_Problem details_
Render everything from the line containing "Open the UPLINKS tab" down to the line containing "pyautogui.click(x=366, y=204)" as a two-column CSV headed input and output. Give one CSV line per row, with the row's text and its answer each in a single quoted field and any line breaks replaced by spaces.

###

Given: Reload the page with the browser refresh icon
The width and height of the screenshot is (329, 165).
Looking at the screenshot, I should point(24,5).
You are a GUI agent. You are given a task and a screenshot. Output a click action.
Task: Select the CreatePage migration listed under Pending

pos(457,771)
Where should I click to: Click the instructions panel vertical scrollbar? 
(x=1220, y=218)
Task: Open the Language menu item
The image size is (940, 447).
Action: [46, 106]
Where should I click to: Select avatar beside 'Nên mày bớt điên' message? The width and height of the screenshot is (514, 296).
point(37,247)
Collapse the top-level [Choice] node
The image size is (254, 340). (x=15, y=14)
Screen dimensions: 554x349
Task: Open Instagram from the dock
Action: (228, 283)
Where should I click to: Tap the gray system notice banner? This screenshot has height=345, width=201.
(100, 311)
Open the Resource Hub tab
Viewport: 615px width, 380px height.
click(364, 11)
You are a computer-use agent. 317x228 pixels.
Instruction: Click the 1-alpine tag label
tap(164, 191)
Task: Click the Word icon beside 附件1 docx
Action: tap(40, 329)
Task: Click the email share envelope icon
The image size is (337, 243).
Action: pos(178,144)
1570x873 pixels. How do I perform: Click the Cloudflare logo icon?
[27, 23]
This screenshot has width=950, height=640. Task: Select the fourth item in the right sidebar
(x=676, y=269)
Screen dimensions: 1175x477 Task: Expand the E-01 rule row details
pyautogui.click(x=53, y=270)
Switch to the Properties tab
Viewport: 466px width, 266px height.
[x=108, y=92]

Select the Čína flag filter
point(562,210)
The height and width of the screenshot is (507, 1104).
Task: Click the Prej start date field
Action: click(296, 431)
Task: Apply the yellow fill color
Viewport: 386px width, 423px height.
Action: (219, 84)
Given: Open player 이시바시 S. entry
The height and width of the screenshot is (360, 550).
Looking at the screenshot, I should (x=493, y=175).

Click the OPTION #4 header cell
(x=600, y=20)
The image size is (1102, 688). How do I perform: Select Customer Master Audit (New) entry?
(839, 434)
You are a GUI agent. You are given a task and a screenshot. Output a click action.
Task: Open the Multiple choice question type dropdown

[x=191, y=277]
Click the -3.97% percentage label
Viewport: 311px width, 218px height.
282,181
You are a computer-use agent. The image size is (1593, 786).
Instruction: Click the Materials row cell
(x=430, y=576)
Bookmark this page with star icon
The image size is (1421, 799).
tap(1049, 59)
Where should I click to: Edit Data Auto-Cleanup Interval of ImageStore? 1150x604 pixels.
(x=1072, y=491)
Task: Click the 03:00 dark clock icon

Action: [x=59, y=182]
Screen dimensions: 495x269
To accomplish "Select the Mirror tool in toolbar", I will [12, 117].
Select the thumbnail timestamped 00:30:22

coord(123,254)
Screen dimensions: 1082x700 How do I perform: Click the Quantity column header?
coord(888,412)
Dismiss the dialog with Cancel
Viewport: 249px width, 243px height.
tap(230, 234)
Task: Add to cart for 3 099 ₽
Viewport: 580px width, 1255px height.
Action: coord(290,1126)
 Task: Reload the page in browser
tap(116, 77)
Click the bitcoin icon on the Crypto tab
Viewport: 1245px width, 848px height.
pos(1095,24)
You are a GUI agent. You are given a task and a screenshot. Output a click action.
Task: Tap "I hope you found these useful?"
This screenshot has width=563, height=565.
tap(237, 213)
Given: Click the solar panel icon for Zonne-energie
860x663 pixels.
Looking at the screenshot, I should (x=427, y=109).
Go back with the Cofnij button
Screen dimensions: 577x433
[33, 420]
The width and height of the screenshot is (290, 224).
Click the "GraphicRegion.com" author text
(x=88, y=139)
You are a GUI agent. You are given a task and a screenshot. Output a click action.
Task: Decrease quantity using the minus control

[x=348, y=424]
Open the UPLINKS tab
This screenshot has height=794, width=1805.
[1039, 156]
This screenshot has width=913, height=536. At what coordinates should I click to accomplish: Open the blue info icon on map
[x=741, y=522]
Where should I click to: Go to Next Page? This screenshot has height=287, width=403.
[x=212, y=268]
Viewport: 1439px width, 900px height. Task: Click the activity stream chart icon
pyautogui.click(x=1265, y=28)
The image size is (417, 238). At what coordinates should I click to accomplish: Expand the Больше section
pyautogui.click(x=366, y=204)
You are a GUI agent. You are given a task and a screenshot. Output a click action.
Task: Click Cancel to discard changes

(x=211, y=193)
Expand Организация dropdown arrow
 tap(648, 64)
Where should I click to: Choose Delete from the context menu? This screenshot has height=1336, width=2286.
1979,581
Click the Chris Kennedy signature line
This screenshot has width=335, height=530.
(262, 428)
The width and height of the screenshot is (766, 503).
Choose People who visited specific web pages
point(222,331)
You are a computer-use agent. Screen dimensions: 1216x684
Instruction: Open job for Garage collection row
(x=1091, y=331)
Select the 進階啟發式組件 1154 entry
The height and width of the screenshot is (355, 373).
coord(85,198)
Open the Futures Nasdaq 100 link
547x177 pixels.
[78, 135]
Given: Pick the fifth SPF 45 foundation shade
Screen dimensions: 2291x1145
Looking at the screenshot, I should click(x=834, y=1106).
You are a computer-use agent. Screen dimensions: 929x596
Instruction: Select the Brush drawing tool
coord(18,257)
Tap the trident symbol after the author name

###

_Answer in full_
input,output
"Open the UPLINKS tab This screenshot has height=794, width=1805.","[1039, 156]"
"This screenshot has width=913, height=536. At what coordinates should I click to accomplish: Open the blue info icon on map","[x=741, y=522]"
"Where should I click to: Go to Next Page? This screenshot has height=287, width=403.","[x=212, y=268]"
"Viewport: 1439px width, 900px height. Task: Click the activity stream chart icon","pyautogui.click(x=1265, y=28)"
"The image size is (417, 238). At what coordinates should I click to accomplish: Expand the Больше section","pyautogui.click(x=366, y=204)"